:: PROBLEM STATEMENT ::
Check each line of the data below for the word "using", then extract the ones that have it.

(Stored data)

==============================

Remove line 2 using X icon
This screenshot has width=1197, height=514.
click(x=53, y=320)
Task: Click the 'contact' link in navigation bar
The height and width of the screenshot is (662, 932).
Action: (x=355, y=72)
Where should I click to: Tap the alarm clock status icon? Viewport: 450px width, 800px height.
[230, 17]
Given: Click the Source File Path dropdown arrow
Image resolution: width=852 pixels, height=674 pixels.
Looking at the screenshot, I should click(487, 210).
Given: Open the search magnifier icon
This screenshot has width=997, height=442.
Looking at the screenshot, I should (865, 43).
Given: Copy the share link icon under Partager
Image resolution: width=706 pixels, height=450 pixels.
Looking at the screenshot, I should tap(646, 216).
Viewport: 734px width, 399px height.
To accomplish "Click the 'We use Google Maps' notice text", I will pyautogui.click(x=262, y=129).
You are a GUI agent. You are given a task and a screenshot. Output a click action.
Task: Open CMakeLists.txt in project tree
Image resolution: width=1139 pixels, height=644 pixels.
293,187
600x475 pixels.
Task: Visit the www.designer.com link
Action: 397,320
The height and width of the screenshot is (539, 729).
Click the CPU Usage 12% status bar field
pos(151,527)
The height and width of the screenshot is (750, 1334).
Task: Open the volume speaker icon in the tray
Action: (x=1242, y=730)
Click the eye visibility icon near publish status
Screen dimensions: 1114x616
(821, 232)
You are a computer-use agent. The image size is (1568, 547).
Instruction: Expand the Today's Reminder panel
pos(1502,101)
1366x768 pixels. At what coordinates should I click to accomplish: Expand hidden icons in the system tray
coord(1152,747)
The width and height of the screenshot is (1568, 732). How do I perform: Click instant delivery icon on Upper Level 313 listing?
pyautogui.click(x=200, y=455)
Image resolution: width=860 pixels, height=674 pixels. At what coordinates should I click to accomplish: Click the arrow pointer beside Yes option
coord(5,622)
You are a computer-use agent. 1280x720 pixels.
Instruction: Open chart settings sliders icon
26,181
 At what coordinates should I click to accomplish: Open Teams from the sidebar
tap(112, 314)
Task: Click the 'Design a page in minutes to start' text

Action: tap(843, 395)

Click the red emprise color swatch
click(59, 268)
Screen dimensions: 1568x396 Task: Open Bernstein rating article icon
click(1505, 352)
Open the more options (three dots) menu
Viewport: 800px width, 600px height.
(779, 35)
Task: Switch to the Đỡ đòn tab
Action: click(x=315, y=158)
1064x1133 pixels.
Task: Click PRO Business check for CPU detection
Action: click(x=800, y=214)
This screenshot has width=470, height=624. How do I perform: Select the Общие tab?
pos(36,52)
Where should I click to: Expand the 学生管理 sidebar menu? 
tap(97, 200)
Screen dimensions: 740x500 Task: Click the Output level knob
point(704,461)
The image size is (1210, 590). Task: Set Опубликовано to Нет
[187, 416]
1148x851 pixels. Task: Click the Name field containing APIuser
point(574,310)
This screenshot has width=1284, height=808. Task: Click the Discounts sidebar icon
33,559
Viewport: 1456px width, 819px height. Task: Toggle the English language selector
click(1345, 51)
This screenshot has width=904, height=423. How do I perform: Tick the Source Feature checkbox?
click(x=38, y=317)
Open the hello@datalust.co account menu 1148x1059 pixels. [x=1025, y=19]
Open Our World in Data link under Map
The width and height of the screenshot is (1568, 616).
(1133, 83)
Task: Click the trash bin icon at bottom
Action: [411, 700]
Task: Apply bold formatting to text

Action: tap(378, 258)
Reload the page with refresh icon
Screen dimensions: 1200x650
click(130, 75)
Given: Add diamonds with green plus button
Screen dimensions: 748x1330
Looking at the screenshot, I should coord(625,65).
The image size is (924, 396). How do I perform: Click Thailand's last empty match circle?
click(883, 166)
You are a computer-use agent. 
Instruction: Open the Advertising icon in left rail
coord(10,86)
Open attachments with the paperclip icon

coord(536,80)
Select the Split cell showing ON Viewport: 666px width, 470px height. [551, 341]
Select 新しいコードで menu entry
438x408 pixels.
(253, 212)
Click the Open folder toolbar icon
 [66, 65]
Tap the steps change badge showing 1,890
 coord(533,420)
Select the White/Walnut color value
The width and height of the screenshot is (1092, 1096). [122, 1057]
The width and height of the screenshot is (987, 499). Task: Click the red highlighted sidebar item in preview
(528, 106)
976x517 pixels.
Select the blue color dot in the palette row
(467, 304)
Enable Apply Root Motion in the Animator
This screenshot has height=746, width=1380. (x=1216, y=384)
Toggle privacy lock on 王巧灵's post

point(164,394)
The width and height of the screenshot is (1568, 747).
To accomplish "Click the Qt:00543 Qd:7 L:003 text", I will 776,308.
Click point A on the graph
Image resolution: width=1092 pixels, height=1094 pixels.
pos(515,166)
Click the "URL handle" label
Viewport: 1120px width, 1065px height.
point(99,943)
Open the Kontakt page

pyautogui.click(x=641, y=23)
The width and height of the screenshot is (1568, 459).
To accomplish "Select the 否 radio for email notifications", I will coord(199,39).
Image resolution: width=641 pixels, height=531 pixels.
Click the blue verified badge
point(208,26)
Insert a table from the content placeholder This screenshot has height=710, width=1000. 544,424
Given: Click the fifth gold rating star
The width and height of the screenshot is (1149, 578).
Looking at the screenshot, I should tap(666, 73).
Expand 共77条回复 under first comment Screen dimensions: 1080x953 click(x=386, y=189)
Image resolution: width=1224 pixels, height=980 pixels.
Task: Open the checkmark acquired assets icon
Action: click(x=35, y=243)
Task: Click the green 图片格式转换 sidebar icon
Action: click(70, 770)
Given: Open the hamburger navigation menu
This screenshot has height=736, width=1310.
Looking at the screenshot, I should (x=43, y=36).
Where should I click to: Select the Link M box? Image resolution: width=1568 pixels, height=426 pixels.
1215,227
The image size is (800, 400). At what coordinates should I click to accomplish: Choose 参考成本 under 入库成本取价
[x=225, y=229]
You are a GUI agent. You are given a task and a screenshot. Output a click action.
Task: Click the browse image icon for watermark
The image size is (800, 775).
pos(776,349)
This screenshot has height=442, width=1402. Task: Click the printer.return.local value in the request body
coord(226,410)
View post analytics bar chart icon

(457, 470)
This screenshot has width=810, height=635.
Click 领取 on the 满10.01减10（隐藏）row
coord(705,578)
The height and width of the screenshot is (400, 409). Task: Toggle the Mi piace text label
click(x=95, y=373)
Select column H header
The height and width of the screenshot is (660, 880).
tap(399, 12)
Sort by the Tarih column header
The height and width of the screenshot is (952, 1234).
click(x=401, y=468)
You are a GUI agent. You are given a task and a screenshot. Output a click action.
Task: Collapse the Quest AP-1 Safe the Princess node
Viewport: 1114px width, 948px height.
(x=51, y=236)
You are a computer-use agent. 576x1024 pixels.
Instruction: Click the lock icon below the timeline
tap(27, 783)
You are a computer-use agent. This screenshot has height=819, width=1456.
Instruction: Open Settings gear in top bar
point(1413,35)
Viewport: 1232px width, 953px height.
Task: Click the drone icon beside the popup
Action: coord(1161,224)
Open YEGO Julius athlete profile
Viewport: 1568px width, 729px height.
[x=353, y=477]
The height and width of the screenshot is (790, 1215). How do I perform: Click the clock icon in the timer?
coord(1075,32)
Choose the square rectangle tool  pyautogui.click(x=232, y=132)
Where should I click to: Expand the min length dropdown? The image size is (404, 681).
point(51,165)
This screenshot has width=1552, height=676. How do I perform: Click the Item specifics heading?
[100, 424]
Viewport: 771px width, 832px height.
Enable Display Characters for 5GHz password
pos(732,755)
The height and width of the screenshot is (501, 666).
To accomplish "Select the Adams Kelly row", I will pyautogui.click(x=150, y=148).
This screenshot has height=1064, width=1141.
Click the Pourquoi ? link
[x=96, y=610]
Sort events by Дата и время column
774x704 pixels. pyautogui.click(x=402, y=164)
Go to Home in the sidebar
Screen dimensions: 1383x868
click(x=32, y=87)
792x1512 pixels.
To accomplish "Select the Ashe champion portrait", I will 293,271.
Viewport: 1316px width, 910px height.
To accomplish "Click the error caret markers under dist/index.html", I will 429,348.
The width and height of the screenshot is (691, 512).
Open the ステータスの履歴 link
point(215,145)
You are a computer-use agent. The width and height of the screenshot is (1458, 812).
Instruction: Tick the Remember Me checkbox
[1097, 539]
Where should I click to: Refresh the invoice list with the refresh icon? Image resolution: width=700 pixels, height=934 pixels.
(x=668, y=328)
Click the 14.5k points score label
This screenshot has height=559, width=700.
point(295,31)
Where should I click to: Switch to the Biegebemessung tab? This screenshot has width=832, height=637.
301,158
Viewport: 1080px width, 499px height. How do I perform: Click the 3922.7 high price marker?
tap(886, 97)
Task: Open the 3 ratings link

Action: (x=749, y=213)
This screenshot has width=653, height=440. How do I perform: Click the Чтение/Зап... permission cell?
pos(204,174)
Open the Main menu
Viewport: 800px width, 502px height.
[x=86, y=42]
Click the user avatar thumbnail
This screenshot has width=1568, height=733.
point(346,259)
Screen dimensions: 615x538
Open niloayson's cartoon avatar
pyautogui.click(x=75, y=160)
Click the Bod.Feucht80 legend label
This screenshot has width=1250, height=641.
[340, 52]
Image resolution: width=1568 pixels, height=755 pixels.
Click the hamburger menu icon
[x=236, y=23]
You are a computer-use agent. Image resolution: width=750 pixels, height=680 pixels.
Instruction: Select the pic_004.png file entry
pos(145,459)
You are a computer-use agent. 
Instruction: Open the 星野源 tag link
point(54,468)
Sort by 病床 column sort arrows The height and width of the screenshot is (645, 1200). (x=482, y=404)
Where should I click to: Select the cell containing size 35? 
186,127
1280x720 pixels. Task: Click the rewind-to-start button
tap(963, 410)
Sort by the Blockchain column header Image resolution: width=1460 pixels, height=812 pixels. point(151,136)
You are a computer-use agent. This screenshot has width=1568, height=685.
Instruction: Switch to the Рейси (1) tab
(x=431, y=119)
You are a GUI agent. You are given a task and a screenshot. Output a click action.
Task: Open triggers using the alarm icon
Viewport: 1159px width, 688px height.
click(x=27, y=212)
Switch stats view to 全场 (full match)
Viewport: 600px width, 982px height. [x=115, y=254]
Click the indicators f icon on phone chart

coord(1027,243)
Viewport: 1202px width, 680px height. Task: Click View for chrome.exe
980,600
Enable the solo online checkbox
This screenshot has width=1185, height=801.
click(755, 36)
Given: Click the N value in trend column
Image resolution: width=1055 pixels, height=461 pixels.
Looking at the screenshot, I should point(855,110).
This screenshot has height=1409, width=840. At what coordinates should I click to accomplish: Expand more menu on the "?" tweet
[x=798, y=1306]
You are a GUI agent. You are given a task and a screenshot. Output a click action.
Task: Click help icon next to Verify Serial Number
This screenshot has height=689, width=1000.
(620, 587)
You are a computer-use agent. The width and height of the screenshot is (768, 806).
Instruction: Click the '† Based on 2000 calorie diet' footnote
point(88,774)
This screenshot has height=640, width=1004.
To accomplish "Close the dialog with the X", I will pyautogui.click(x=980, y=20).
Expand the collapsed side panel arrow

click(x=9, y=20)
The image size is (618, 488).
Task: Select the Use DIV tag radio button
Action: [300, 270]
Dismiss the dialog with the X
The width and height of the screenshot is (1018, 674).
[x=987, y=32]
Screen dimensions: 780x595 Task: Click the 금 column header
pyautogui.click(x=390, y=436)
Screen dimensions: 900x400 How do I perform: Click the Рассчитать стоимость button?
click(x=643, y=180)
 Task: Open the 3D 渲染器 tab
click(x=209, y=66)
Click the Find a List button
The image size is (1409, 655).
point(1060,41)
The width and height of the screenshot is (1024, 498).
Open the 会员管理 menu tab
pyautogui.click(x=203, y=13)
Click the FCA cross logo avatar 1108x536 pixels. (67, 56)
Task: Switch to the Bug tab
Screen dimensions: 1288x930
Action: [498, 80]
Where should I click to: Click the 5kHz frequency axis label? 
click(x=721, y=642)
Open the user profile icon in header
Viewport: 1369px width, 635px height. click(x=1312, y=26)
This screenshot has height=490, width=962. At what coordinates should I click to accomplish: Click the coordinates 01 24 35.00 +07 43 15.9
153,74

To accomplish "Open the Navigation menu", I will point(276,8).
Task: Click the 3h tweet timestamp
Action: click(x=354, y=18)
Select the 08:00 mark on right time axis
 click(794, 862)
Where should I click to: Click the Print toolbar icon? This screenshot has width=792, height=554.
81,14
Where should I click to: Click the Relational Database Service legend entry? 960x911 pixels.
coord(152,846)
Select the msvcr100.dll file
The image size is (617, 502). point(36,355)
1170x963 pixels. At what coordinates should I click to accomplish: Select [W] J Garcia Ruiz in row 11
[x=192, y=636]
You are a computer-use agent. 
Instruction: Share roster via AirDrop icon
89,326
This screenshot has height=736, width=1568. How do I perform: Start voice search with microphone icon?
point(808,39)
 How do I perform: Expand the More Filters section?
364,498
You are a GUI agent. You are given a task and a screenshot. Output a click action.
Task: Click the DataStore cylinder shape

==============================

:: YOUR RESPONSE ::
Remove line 2 using X icon
Task: Open triggers using the alarm icon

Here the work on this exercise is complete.